Encensé par les critiques lors du dernier festival de Cannes dont il repartira malgré tout bredouille ; « Aquarius » est un portrait de femme forte, une critique de la société brésilienne mais aussi une fable autour du petit qui refuse de se faire dévorer par le grand.
L’Aquarius, c’est un immeuble ancien en bord de côte à Récife où vit Clara, la soixantaine. Mais il est plus que çà, il est la vie de Clara : son enfance, son cancer, ses enfants et sa vie actuelle ; il est ses souvenirs. Quand un promoteur immobilier essaie par des moyens plus ou moins légaux de lui acheter son appartement afin de construire un bâtiment plus moderne, Clara prouve qu’elle existe ; elle résiste (allusion à sa passion pour la musique). Mais le combat de Clara n’est pas animé par le regret ou la mélancolie ; il est profondément ancré dans le présent, elle veut rester fidèle à son passé. Face au libéralisme débridé, Clara pourrait passer pour une héroïne des temps modernes ; mais le film décide de ne pas en faire une sainte ; elle a ses travers dont celui de, par égoïsme, priver les autres copropriétaires des revenus issus de la vente de leur appartement. Ensuite dans sa critique sociale, le film montre avec intelligence les inégalités de classes et l’importance de la couleur de peau dans la réussite au Brésil. Le promoteur la renvoie à sa couleur peau à deux reprises. Clara ne fait pourtant pas parti des classes supérieures, on l’envisage plutôt de la classe moyenne éduquée. Même si elle se tutoie avec sa femme et qu’elle a beaucoup de respect pour elle, on voit le fort décalage avec les pauvres à plusieurs reprises : l’épisode de la photo de la femme de ménage voleuse, l’intervention de la femme de ménage en plein épluchage des photos de famille par la famille de Clara, la plage des pauvres et la plage des riches,… La critique de la société brésilienne est acerbe comme l’an dernier dans le fameux « Une seconde mère ». Ce film est très intelligent mais aussi très indolent.
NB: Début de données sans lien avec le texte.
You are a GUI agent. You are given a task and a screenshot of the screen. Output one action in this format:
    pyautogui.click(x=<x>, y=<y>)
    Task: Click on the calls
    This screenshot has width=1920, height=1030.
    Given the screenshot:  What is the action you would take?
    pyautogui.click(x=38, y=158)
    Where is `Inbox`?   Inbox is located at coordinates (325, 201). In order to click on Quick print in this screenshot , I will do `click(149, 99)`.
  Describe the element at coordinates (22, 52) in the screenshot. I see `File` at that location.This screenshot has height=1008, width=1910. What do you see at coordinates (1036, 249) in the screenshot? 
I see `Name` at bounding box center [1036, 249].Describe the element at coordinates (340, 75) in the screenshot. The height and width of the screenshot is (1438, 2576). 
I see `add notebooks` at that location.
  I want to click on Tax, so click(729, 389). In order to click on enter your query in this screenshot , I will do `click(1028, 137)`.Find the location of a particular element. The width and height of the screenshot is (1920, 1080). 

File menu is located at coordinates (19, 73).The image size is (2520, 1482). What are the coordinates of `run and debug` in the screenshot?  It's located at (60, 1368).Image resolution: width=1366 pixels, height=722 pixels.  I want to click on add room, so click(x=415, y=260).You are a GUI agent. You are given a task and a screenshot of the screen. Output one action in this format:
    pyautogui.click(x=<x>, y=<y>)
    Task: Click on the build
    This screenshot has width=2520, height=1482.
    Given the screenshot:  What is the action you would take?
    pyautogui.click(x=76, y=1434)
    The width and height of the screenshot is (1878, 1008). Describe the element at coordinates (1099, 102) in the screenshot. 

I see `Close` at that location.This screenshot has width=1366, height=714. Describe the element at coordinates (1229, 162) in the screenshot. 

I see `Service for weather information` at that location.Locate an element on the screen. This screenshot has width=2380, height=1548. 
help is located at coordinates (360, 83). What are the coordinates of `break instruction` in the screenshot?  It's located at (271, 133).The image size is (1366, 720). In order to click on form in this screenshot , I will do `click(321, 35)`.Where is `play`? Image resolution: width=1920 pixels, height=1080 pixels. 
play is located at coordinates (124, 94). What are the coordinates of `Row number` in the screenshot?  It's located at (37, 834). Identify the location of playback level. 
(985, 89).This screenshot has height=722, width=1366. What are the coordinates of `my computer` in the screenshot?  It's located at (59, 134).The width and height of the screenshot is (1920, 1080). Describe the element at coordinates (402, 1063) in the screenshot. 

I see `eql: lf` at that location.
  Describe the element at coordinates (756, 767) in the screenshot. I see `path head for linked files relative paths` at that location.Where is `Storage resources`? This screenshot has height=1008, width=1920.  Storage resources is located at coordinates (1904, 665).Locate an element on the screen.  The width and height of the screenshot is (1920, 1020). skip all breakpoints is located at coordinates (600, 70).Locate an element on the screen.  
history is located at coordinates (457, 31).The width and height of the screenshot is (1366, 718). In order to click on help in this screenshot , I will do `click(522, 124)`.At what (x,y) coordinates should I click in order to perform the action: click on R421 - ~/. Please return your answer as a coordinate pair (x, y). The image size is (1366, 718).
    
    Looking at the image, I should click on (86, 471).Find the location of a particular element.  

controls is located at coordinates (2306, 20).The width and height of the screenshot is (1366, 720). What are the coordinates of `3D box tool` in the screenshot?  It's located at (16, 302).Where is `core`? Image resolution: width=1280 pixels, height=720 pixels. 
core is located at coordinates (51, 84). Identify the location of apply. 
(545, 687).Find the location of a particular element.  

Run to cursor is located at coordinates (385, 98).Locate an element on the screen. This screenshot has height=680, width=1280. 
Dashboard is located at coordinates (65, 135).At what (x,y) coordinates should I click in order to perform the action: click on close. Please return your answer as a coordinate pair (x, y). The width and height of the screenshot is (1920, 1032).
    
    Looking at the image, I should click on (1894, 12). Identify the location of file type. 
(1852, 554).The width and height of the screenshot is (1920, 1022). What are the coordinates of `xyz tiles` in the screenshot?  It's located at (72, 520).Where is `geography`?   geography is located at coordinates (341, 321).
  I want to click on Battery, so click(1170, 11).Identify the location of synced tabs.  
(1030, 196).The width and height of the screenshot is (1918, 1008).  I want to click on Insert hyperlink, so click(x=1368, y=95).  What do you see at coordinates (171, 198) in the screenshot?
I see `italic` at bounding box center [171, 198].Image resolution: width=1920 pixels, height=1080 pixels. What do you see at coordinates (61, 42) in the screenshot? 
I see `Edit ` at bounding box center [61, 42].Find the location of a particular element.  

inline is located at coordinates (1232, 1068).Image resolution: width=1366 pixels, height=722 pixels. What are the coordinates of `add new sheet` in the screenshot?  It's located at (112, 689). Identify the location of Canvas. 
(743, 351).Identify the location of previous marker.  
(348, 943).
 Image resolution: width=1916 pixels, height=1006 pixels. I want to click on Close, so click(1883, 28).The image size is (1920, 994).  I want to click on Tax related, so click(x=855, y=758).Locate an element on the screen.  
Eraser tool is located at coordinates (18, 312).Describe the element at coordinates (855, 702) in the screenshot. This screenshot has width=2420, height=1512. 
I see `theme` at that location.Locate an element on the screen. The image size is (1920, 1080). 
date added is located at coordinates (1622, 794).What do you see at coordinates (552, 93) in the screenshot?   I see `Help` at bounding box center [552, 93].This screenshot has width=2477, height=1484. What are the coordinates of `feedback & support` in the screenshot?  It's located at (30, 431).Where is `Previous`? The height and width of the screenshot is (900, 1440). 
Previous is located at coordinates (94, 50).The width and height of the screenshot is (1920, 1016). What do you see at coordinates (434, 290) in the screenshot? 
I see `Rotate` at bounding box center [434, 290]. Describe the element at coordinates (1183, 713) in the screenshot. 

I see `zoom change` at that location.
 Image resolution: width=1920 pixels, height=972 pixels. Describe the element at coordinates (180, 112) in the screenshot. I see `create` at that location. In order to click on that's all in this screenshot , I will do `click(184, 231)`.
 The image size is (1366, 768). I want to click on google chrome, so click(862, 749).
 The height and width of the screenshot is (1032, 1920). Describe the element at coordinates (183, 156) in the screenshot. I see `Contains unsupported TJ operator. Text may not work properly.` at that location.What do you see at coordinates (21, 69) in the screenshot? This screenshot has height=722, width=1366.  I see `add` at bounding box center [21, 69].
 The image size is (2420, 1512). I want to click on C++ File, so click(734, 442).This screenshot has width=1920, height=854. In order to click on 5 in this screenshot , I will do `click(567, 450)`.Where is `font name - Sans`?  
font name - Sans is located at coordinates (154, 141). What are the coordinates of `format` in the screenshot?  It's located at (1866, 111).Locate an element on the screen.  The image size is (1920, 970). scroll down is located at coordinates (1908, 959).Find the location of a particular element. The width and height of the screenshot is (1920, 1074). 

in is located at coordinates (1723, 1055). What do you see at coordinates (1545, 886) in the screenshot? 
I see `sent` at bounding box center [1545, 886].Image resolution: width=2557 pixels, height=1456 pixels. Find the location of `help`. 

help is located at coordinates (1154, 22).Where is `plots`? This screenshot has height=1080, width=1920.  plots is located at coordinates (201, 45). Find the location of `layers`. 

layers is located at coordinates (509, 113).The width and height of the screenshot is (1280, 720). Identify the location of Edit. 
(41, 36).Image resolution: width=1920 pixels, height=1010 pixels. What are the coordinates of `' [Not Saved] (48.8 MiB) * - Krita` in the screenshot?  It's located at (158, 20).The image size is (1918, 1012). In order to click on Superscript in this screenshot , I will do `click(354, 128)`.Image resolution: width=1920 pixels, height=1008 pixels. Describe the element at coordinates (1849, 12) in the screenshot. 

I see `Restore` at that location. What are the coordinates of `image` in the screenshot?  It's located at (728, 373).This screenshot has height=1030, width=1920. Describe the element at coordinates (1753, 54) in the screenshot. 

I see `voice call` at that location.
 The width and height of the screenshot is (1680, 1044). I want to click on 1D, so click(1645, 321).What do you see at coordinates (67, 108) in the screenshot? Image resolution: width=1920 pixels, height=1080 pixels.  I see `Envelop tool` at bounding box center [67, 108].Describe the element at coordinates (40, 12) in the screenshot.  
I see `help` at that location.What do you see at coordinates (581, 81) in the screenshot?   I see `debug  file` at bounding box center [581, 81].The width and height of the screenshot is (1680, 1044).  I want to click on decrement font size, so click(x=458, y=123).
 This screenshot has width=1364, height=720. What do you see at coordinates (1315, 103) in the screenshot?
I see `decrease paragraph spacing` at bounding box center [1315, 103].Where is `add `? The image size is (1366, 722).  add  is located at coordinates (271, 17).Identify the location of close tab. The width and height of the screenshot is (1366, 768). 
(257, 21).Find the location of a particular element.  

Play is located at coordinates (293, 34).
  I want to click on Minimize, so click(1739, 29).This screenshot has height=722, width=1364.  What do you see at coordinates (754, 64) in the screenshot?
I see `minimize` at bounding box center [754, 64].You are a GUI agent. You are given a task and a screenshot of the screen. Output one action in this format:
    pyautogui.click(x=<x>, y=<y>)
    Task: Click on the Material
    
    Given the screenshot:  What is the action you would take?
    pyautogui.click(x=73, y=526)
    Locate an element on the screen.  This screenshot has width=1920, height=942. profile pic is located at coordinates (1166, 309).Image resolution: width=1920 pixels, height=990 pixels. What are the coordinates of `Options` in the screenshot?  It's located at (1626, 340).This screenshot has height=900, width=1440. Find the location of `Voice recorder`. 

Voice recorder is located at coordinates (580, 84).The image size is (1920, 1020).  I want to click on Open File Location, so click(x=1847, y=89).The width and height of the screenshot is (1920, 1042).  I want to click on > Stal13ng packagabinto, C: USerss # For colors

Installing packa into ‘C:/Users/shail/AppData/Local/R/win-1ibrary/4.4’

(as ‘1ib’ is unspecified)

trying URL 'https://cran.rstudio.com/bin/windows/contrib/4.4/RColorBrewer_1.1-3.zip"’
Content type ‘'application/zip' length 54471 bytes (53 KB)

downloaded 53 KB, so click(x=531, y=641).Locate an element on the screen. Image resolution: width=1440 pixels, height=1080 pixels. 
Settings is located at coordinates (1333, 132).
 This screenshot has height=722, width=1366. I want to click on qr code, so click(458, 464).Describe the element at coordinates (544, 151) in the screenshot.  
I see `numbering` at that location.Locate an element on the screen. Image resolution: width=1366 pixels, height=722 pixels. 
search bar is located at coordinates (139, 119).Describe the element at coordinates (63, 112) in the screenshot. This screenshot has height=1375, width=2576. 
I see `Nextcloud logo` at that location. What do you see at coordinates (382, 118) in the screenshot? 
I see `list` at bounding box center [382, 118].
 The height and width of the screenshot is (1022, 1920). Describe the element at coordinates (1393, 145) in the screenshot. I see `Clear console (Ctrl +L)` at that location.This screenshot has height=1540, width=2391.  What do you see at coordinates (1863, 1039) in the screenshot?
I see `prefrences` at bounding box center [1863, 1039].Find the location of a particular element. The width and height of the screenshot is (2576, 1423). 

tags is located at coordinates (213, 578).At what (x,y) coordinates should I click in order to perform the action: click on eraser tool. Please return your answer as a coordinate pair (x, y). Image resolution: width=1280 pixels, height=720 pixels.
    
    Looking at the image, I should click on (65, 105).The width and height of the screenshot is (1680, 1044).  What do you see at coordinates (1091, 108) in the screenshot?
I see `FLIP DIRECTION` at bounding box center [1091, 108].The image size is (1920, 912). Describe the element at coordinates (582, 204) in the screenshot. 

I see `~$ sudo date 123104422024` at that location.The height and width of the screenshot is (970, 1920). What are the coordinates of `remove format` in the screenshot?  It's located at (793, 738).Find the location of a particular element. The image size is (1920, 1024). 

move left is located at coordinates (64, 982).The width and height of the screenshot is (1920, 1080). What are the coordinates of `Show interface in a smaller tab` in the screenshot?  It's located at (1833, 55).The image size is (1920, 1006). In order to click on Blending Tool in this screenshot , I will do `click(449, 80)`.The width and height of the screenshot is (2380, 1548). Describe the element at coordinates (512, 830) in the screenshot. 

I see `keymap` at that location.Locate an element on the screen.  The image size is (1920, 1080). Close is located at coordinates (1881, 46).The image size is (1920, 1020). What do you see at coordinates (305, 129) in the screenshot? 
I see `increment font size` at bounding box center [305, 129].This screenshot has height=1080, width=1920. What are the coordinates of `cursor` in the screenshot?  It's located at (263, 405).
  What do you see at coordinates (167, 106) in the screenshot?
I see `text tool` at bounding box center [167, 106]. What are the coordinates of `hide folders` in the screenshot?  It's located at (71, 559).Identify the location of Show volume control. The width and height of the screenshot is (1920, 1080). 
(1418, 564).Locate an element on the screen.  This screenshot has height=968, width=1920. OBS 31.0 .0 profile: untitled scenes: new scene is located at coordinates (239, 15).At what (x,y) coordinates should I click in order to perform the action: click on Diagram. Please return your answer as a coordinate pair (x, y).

Indolence qui fait écho à une intrigue légère s’étirant en longueur sans apporter du contenu au récit à l’image de l’acte 2. L’intelligence on la trouve par contre à de nombreuses reprises. N’en citons qu’une : l’épilogue du prologue où l’on tout comprit à l’affect amoureux, culturels, filiaux, politique liant Clara à l’Aquarius. Et plus largement dans le prologue, on comprend que la famille de Clara est éduquée, aux idées progressistes, aisée ; et aussi que l’Aquarius est un membre de la famille, la joie est possible ici, la liberté de penser aussi alors qu’à l’extérieur un régime autoritaire dicte sa loi.
Bilan des opérations un film intelligent et ample mais aussi plein de vacuité. « Seconde mère », moins cinématographique, avait le mérite d’être plus direct ; un coup de poing à plus d’impact qu’une gifle.